-- COMPITO 1 --
Secondo l'estratto sui dati personali accessibili a tutti, senza quali due fattori il piano non sarebbe apparso facile?
-- COMPITO 2 --
Riassumi in due frasi l'estratto sui dati personali accessibili a tutti.
-- COMPITO 3 --
Prosegui l'estratto sui dati personali accessibili a tutti partendo dall'ultima frase riportata.

-- ESTRATTO DELLA PAGINA --
★ ★ ★ ★ ★
Dati personali accessibili a tutti

Questo piano non gli sarebbe apparso facile senza, da una parte, l’accessibilità del suddetto sito, che permette di risalire agevolmente, e in modo anonimo, ai proprietari di automobili e dall’altra, senza l’esistenza della criptovaluta, in quanto sarebbe risultato problematico recuperare le somme richieste mantenendo l’anonimato. Alla luce di questo episodio di rilevanza penale, ci si potrebbe chiedere se sia opportuno, non foss’altro che per prevenzione, che il sito della Sezione consenta a chiunque, e quindi anche a malintenzionati, senza alcun controllo, ritenuto che non v’è alcun ostacolo all’accesso di questi dati, di entrare nella vita privata dei conducenti. Ci si può peraltro chiedere quale sia l’interesse pubblico perseguito nel rendere accessibili liberamente a chiunque questi dati personali.
★ ★ ★ ★ ★
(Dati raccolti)
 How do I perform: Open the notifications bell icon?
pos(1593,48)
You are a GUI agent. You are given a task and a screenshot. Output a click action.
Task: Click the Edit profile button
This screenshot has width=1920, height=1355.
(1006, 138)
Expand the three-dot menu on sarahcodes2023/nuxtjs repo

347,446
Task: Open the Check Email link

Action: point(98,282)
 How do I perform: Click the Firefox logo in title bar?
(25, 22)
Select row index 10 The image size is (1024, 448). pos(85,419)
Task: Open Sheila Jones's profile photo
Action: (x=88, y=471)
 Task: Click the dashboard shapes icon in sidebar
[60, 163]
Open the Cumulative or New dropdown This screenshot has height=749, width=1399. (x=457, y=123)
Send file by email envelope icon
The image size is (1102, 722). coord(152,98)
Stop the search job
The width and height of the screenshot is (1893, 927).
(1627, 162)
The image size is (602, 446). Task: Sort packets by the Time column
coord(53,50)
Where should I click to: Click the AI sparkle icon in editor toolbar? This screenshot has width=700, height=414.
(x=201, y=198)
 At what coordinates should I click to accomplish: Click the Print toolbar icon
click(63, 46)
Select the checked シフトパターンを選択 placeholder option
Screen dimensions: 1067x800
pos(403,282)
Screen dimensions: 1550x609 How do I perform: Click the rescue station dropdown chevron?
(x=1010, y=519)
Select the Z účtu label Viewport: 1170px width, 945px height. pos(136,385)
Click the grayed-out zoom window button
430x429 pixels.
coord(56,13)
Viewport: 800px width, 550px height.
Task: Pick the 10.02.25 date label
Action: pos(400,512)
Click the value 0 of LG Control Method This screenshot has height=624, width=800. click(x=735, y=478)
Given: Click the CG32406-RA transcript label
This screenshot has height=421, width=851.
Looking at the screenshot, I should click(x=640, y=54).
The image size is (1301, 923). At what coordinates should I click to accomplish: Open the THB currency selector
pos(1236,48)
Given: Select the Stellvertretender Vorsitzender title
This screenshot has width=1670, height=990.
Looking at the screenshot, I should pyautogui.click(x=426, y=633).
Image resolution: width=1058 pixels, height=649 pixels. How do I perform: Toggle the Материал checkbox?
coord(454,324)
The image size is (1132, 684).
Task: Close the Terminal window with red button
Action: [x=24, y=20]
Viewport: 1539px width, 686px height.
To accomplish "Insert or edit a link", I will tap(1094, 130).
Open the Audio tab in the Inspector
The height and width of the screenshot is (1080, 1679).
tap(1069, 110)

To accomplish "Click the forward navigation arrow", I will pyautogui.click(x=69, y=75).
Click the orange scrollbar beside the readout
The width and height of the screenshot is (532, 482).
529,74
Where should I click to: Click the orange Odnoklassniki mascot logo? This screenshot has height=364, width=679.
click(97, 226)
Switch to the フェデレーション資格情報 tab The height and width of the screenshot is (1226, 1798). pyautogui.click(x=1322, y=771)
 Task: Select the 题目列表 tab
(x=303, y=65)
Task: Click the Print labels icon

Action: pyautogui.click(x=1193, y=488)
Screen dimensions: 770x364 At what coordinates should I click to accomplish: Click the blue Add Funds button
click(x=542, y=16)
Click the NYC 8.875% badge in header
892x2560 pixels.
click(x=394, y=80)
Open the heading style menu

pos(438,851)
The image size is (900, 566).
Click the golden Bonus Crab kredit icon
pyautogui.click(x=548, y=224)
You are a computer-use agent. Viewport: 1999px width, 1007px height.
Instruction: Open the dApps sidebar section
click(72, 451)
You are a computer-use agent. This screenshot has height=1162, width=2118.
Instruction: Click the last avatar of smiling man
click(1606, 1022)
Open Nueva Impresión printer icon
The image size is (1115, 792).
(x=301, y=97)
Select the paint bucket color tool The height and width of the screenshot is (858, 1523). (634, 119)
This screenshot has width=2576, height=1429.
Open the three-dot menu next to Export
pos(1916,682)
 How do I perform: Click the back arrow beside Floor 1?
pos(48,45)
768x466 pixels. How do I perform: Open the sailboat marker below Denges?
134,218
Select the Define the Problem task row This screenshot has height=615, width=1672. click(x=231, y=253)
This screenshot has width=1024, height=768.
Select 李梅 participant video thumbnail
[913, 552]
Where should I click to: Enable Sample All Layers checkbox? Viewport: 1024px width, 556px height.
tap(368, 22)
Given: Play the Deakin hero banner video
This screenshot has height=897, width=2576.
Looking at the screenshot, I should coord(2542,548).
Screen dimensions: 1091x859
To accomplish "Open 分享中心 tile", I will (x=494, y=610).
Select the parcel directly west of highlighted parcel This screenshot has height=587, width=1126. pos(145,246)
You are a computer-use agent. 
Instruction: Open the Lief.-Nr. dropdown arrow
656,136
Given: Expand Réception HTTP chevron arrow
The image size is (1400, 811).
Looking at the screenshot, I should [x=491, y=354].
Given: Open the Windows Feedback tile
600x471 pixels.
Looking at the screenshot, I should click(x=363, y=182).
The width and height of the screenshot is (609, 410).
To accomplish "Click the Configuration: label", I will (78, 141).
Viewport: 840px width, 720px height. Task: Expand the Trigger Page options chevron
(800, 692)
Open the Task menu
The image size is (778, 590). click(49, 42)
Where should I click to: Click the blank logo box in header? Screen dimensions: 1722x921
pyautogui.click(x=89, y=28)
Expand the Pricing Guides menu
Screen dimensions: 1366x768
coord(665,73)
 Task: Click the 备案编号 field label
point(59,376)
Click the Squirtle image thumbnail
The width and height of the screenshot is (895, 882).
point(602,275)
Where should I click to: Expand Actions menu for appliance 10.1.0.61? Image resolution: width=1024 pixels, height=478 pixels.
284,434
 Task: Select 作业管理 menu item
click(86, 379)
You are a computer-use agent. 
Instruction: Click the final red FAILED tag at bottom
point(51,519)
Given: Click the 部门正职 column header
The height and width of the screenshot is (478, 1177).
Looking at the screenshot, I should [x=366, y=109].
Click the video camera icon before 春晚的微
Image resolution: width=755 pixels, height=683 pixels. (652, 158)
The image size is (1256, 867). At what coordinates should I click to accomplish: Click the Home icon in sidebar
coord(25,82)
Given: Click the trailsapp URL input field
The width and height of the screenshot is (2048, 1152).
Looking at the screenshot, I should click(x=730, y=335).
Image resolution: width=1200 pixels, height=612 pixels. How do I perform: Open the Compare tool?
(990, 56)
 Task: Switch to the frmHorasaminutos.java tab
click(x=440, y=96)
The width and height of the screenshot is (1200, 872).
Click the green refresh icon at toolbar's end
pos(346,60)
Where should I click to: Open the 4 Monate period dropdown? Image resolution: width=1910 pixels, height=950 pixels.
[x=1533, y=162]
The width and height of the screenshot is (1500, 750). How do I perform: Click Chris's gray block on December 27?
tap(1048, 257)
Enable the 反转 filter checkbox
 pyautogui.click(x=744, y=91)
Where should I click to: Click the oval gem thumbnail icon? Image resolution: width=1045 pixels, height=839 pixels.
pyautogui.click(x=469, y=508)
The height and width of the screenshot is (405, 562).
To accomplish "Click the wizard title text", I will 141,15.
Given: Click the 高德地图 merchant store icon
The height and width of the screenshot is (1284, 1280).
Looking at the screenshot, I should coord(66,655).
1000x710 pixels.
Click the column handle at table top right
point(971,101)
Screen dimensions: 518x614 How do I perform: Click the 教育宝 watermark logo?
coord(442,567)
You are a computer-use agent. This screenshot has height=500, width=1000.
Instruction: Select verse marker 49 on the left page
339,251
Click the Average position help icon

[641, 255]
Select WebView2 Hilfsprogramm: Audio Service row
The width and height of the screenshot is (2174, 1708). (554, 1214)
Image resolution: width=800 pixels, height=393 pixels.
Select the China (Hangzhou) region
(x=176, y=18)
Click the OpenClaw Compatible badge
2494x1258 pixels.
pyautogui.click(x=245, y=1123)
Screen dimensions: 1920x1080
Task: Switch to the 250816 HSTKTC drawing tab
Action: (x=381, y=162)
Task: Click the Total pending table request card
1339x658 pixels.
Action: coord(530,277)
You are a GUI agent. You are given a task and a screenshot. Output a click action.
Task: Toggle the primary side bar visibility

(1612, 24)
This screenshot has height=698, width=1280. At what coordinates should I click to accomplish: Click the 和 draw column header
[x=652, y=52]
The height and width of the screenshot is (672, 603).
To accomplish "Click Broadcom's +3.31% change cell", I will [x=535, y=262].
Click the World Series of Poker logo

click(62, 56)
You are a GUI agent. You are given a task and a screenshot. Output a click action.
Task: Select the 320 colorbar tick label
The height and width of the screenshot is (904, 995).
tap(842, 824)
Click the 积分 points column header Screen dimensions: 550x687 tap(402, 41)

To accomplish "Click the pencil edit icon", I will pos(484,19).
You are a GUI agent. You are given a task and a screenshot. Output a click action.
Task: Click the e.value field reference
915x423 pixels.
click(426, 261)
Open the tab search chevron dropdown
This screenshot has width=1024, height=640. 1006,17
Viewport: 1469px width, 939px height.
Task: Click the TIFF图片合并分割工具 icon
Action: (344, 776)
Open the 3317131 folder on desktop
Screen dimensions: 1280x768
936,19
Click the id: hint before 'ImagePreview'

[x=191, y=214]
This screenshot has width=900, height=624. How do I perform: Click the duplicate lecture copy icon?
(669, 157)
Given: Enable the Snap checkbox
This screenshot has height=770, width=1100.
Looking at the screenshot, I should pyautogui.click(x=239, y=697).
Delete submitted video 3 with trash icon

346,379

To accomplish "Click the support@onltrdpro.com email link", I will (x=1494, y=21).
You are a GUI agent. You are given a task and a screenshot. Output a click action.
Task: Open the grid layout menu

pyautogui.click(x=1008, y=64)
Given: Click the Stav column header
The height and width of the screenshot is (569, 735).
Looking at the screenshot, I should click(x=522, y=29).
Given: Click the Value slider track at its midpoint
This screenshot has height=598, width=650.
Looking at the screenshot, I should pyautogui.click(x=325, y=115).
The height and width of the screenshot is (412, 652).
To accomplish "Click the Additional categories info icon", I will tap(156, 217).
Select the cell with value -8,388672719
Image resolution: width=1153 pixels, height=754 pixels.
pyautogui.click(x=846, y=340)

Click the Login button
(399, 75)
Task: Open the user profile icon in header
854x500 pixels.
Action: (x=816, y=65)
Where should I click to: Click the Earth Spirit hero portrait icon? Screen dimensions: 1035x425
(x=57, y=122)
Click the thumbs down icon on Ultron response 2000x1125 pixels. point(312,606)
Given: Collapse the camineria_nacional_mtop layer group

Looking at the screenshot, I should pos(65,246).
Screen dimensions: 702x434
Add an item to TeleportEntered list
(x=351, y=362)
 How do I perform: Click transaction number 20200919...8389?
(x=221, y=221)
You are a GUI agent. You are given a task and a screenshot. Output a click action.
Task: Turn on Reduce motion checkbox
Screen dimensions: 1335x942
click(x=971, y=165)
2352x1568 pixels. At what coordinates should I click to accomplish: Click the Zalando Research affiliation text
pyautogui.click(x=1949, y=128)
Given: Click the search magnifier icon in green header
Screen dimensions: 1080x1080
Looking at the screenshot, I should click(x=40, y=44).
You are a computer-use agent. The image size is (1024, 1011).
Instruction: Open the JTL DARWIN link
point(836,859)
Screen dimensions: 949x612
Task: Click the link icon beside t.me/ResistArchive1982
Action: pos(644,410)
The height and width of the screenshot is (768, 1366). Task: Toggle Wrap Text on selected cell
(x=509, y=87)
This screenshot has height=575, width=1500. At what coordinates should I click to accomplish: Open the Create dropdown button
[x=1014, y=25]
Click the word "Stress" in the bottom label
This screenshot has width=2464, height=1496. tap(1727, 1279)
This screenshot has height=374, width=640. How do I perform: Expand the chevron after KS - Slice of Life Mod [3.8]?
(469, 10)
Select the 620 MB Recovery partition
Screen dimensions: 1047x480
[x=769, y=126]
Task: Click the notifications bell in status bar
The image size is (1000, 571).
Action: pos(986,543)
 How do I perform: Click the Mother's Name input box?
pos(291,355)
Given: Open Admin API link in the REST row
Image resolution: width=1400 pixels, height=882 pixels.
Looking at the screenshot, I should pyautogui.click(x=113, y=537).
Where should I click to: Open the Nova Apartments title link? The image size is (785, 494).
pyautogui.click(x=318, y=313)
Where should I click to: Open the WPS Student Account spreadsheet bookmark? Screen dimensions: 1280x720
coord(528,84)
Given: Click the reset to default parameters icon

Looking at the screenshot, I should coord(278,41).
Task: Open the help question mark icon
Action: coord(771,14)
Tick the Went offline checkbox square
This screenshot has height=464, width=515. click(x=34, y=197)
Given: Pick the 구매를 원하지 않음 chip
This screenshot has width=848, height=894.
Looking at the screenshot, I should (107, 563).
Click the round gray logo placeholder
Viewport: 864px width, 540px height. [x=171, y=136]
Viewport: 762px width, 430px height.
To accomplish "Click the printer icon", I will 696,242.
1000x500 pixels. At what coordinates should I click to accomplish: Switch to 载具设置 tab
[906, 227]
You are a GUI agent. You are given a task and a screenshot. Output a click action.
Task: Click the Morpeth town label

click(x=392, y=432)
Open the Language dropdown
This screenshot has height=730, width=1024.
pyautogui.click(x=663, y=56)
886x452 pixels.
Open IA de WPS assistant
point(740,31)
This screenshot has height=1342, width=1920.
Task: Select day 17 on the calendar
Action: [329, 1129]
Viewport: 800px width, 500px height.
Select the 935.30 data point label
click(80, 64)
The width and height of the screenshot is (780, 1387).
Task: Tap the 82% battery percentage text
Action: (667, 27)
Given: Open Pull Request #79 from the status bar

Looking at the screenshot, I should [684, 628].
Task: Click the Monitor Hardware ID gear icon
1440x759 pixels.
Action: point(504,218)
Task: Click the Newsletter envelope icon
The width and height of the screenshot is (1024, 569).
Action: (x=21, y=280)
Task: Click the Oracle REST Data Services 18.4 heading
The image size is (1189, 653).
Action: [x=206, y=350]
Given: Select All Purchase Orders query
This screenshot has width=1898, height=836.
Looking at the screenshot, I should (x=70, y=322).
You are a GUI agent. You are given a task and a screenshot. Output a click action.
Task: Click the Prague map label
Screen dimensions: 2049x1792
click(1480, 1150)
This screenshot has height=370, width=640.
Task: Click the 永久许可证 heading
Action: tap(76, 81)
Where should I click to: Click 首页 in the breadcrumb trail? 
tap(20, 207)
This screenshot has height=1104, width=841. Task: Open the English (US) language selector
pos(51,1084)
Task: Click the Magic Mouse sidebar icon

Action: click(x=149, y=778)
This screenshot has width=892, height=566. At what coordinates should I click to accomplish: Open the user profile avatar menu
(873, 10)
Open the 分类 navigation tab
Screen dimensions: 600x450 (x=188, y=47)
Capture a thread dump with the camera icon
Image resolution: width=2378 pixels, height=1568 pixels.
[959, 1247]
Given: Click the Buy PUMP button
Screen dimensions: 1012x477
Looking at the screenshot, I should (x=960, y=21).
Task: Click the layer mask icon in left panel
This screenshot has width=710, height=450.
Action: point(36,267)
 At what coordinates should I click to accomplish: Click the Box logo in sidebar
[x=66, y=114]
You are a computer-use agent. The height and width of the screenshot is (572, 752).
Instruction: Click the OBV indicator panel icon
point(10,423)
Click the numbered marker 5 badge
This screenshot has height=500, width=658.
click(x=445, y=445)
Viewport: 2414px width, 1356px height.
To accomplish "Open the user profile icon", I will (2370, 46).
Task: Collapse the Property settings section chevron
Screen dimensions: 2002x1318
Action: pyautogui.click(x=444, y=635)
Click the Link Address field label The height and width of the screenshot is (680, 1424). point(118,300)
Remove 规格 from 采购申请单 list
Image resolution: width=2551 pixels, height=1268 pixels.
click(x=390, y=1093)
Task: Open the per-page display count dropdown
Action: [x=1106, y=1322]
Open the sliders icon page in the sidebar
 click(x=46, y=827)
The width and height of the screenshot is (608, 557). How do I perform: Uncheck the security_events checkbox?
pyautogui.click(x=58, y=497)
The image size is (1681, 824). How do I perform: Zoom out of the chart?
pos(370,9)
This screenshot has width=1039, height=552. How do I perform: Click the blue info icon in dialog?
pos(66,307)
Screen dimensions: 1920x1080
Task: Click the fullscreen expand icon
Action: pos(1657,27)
★ ★ ★ ★ ★
-- RISULTATO DELL'ESERCIZIO 1 --
L'accessibilità del sito, che permette di risalire agevolmente e in modo anonimo ai proprietari di automobili, e l'esistenza della criptovaluta.

-- RISULTATO DELL'ESERCIZIO 2 --
Il piano descritto non sarebbe apparso facile senza un sito che consente di risalire in modo anonimo ai proprietari di automobili e senza la criptovaluta, necessaria per recuperare le somme richieste mantenendo l'anonimato. Alla luce di questo episodio di rilevanza penale, ci si chiede se sia opportuno che il sito della Sezione permetta a chiunque, senza alcun controllo, di accedere ai dati personali dei conducenti, e quale interesse pubblico si persegua così.

-- RISULTATO DELL'ESERCIZIO 3 --
Vero è che ogni automobilista può chiedere di essere tolto dall’elenco pubblico delle targhe. Se ne deduce che chi non lo fa, acconsente tacitamente a rendere questi suoi dati accessibili. Con il senno di poi, chi, come i suddetti clienti, non desidera essere rintracciato, avrebbe interesse a farlo.